June 2, 2011
The Woods Hole Oceanographic Institution (WHOI) will lead the first international, multidisciplinary assessment of the levels and dispersion of radioactive substances in the Pacific Ocean off the Fukushima nuclear power plant—a research effort funded by the Gordon and Betty Moore Foundation.
“This project will address fundamental questions about the impact of this release of radiation to the ocean, and in the process enhance international collaboration and sharing of scientific data,” said Vicki Chandler, Chief Program Officer, Science at the Gordon and Betty Moore Foundation. “It is our hope that through this adverse event, we can increase our current knowledge about various natural and man-made sources of radioactivity in the ocean, and how they might ultimately impact ocean life and health around the world.”
The shipboard research team includes scientists from WHOI, Scripps Institution of Oceanography, Oregon State University, Univ. of California, Santa Cruz/Lawrence Livermore National Laboratory, Univ. of Hawaii, Univ.
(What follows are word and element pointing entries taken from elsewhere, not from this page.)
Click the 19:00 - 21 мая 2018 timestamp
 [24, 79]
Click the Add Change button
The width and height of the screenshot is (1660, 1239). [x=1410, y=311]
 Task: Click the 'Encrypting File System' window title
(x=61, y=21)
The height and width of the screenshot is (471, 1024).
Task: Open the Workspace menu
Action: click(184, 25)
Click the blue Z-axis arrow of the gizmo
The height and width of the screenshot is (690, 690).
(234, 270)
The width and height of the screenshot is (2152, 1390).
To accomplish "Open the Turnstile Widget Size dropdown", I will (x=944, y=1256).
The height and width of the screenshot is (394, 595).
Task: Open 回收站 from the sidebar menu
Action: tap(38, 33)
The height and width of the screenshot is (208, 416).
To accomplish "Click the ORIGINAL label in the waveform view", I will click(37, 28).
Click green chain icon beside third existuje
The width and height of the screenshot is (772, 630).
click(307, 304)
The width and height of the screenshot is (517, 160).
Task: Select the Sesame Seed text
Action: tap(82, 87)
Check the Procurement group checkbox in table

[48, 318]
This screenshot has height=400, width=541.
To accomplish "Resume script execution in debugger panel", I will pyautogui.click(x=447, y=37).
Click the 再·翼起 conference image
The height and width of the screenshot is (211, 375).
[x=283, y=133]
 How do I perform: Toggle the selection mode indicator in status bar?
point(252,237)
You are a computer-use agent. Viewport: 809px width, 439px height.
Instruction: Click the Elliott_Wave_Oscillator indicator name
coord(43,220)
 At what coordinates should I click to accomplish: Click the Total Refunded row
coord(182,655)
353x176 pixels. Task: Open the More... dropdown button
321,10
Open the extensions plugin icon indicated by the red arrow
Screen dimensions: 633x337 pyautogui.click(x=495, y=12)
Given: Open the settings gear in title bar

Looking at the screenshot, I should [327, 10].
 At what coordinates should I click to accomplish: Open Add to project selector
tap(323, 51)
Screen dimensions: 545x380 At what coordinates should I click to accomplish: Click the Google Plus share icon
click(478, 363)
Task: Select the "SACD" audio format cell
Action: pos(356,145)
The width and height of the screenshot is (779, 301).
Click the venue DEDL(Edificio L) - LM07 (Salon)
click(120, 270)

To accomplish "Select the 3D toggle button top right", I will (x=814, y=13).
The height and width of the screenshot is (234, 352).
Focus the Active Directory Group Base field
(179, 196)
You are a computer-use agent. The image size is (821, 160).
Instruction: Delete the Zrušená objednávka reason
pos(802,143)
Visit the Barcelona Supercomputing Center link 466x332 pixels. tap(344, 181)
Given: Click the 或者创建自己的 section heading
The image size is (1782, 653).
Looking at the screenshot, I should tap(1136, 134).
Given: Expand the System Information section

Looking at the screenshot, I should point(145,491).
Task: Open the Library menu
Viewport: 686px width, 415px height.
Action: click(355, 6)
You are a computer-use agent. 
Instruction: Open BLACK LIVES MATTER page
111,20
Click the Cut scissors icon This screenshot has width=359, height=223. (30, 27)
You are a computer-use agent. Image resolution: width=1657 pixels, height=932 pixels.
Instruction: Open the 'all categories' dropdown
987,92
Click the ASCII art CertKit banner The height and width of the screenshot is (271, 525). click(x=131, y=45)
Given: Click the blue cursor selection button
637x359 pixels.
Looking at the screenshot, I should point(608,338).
Autonoma de Barcelona (Spain), and the Univ. of Tokyo (Japan). They will collect water and biological samples and take ocean current measurements in an area 200 km x 200 km offshore of the plant and further offshore along the Kuroshio Current. Their work will build on efforts by Japanese scientists and lay the foundation for expanded international collaboration and long-term research of questions related to releases from the Fukushima plant.
In addition to those on board, collaboration will include scientists at labs at Oxford University (U.K.), the University of Tokyo and the Tokyo Institute of Technology (Japan), the IAEA Environment Laboratories (Monaco), the University of Bremen (Germany) Comenius University Bratislava (Slovakia), Savannah River National Laboratory, Lamont Doherty Earth Observatory, and the University of Hawaii (U.S.).
The 15-day expedition aboard the University of Hawaii’s research vessel Kaimikai-O-Kanoloa departs June 4.